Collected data
━━━

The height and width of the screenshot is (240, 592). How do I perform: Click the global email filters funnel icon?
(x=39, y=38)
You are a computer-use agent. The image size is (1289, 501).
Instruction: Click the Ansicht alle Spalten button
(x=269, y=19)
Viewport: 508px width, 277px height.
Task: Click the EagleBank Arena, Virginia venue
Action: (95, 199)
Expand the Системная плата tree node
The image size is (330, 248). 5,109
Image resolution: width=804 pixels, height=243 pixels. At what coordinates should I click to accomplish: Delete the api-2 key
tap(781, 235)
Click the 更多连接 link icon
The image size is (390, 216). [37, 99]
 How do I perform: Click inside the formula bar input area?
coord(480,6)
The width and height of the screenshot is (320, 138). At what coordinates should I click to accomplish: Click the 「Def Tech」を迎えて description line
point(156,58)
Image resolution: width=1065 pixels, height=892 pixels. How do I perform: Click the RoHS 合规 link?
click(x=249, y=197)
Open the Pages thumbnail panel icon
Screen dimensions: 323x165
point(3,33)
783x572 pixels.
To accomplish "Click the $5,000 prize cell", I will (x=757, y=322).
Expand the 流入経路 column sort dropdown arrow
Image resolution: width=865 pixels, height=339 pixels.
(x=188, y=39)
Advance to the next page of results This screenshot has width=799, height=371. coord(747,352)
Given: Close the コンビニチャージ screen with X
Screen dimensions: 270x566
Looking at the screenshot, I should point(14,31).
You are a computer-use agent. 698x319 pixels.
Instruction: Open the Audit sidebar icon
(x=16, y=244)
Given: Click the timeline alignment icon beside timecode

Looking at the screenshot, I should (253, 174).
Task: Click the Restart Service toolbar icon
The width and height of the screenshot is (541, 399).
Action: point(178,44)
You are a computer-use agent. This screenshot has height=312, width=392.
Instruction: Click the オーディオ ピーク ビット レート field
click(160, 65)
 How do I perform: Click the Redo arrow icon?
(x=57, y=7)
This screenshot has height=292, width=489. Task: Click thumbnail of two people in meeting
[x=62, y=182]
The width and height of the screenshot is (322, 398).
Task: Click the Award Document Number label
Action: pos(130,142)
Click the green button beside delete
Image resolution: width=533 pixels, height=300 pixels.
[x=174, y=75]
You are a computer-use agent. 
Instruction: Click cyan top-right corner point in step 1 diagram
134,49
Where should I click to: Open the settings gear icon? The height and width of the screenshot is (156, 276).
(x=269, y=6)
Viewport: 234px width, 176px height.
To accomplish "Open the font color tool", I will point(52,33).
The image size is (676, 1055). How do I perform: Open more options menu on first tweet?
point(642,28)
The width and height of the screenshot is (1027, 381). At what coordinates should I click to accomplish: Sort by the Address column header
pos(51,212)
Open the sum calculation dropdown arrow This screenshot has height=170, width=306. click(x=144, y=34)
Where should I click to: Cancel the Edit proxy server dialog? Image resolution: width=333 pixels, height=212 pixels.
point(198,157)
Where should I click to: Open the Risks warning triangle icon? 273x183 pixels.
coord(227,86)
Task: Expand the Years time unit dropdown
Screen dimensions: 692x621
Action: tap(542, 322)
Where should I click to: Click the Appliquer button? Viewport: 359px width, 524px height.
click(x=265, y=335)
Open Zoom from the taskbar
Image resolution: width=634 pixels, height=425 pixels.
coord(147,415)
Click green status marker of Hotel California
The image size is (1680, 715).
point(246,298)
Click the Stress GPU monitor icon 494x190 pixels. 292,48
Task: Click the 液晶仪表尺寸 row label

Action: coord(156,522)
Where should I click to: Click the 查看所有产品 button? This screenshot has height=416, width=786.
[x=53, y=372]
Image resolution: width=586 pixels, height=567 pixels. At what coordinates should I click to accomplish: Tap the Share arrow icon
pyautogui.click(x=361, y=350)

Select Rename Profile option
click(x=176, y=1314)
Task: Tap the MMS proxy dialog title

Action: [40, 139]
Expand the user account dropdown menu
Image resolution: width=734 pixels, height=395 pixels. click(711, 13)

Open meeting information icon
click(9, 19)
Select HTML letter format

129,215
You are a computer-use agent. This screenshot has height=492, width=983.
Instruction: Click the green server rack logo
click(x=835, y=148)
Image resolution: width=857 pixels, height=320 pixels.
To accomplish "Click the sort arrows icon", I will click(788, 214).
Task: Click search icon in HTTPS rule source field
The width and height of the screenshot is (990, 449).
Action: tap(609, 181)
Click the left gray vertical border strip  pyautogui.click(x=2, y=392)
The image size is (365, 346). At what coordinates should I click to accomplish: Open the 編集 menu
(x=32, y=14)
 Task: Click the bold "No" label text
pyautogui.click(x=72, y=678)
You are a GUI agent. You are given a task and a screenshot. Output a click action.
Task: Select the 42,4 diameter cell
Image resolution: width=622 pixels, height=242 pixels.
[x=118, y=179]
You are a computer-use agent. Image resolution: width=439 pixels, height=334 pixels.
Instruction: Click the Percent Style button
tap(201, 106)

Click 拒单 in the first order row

━━━

* Required action *
Your task is to restate, word for word, the line with "Task: Click search" and all lines after it, ending with the last line of the data.

* Output of the exercise *
Task: Click search icon in HTTPS rule source field
The width and height of the screenshot is (990, 449).
Action: tap(609, 181)
Click the left gray vertical border strip  pyautogui.click(x=2, y=392)
The image size is (365, 346). At what coordinates should I click to accomplish: Open the 編集 menu
(x=32, y=14)
 Task: Click the bold "No" label text
pyautogui.click(x=72, y=678)
You are a GUI agent. You are given a task and a screenshot. Output a click action.
Task: Select the 42,4 diameter cell
Image resolution: width=622 pixels, height=242 pixels.
[x=118, y=179]
You are a computer-use agent. Image resolution: width=439 pixels, height=334 pixels.
Instruction: Click the Percent Style button
tap(201, 106)

Click 拒单 in the first order row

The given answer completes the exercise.